━━ TASK MATERIAL

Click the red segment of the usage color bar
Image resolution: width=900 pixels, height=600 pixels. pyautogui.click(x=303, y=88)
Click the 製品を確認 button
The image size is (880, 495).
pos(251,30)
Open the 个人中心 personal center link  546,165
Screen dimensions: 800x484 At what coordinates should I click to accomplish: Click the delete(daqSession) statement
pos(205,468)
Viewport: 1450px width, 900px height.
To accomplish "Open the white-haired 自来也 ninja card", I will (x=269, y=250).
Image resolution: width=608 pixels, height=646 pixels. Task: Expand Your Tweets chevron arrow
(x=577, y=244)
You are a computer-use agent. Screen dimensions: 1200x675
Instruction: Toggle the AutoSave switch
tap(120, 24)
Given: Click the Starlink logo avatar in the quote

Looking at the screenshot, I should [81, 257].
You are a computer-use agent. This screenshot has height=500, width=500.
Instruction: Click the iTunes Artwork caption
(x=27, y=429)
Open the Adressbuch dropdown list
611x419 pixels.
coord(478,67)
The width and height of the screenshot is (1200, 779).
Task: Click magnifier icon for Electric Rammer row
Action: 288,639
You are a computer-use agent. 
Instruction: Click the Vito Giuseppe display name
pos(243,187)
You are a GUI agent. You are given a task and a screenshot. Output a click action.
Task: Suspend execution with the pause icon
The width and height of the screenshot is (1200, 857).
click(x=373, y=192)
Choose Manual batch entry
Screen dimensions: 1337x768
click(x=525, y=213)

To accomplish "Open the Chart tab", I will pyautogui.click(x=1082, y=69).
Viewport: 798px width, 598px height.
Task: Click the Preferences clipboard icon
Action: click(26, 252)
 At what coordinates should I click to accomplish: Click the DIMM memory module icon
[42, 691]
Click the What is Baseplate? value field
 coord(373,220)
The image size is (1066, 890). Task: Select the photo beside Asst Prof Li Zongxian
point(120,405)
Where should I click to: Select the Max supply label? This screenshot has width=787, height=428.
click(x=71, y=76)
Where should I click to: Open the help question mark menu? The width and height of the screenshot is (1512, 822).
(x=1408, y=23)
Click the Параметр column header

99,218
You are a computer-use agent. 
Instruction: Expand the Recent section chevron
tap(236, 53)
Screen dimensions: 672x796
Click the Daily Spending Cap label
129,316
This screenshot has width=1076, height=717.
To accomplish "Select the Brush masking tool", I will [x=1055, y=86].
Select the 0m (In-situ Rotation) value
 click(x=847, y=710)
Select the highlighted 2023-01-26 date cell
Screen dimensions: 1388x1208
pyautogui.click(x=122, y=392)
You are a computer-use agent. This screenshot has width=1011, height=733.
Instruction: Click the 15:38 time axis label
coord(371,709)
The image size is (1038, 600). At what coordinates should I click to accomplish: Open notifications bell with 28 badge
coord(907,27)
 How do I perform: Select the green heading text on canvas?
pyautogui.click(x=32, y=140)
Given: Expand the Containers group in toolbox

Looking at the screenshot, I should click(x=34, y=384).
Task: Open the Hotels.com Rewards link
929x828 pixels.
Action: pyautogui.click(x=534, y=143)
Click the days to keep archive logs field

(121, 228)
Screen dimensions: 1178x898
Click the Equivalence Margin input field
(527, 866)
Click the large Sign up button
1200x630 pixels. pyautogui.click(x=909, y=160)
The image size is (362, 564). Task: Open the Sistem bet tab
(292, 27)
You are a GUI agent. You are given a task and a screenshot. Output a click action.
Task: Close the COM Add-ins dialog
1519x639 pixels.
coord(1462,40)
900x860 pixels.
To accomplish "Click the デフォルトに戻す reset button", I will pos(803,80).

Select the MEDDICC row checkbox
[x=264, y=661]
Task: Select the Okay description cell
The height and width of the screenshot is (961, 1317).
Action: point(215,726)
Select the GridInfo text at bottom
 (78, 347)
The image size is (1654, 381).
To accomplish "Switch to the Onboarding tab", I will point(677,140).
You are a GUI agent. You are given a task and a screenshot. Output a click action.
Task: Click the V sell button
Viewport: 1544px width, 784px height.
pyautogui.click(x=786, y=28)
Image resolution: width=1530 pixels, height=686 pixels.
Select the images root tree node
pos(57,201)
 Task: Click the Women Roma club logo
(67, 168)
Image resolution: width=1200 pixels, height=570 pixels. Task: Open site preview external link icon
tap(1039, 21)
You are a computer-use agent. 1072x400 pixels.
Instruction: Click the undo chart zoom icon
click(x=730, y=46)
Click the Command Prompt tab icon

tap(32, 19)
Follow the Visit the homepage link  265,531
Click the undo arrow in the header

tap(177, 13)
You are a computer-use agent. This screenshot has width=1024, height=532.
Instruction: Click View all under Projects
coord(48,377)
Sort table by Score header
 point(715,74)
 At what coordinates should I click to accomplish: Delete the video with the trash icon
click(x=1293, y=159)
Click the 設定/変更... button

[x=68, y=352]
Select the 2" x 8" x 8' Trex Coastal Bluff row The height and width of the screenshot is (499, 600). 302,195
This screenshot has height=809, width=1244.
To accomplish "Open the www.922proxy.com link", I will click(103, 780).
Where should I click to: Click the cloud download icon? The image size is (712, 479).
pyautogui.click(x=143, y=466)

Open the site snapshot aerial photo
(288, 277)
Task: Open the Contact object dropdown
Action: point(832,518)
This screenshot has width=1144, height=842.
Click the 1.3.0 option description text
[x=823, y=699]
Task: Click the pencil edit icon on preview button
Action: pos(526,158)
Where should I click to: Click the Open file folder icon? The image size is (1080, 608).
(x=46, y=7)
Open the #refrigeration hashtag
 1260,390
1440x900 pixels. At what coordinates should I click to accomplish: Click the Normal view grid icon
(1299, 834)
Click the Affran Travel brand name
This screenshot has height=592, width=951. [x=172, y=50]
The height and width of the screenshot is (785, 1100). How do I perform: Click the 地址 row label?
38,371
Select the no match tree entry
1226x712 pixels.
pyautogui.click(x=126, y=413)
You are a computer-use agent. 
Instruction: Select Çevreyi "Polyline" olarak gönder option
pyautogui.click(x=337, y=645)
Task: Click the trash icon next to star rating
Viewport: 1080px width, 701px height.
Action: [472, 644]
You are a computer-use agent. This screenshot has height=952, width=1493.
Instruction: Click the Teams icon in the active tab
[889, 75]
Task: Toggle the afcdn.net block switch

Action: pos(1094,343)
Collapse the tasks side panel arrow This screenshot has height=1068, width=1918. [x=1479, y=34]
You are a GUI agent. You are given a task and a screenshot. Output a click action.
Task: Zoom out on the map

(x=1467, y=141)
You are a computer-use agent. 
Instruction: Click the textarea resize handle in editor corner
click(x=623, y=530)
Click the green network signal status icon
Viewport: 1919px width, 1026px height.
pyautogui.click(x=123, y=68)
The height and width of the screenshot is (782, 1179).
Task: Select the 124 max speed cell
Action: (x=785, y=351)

━━━━

- [ASSIGNED TASK]: Search the data above for the word "computer", then gather each line in which it appears.

- [ANSWER TO THE PROBLEM]:
You are a computer-use agent. Screen dimensions: 1200x675
You are a computer-use agent. This screenshot has height=500, width=500.
You are a computer-use agent. 
You are a computer-use agent. 
You are a computer-use agent. This screenshot has width=1011, height=733.
You are a computer-use agent. 1072x400 pixels.
You are a computer-use agent. This screenshot has width=1024, height=532.
You are a computer-use agent. 
You are a computer-use agent. This screenshot has height=952, width=1493.
You are a computer-use agent. 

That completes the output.